New York Mayor Michael Bloomberg will hopefully transfer power peacefully at the end of this year, but his war on obesity isn't over yet.
On Wednesday, Bloomberg issued an executive order requiring city agencies to implement "active design strategies" to help builders and planners get New Yorkers to take the stairs, and "combat obesity, which is killing more than 5,000 New Yorkers each year," according to a press release.
"New York City has been a leader when it comes to promoting healthier eating and now we're leading when it comes to encouraging physical activity," Mayor Bloomberg said. "Physical activity and healthy eating are the two most important factors in reducing obesity and these steps are part of our ongoing commitment to fighting this epidemic."
And Bloomberg wants to be the leader of the movement. From the New York Daily News:
On this issue, the billionaire mayor said he's leading by example. He rarely uses the elevator in his townhouse on the upper East Side, he said.
"I have five floors," Bloomberg said. "I take the stairs."
And Bloomberg says even when he's not using the stairs, he doesn't stand still on escalators, according to Politicker. City Hall promotes this latest nanny initiative as encouragement rather than force, but that is misleading.
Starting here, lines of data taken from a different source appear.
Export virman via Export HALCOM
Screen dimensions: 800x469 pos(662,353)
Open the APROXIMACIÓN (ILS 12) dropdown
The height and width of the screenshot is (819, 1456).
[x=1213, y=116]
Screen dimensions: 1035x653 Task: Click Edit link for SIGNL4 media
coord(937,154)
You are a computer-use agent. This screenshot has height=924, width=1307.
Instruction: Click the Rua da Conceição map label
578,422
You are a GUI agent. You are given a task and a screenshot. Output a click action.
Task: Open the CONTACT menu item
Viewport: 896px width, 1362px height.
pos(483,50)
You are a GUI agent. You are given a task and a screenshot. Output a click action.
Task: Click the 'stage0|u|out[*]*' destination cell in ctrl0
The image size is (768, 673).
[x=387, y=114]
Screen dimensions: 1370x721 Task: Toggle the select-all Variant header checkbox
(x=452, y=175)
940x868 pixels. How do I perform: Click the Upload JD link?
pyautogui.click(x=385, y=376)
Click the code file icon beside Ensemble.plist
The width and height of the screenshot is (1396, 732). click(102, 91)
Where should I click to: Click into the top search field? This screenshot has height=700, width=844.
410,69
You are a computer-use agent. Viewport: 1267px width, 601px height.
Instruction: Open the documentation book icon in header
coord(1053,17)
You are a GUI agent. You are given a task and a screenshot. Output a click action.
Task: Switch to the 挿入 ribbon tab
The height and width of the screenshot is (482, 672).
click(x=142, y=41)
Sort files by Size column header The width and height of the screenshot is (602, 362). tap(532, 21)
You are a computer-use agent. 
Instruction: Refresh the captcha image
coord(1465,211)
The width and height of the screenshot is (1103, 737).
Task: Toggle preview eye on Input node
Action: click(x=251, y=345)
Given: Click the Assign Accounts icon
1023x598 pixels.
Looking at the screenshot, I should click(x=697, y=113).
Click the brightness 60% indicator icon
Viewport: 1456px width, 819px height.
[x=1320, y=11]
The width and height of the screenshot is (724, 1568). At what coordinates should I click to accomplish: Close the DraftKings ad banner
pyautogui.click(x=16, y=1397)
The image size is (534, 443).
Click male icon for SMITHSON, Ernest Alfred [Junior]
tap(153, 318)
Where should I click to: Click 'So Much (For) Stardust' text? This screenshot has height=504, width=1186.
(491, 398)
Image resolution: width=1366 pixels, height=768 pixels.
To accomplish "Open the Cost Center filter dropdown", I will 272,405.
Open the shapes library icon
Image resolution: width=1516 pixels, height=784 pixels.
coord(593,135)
From The Wall Street Journal:
Legislation being submitted to Council would require building owners to provide visible access to stairs and post signs encouraging their use near elevators — the city's health department says it has already had success experimenting with signs that implore people to "burn calories, not electricity."
With Mayor Bloomberg's lifestyle preferences imposed on more New Yorkers, Deputy Mayor Lisa Gibbs says the city would be "saving the equivalent of 500,000 pounds of weight among adult New Yorkers annually."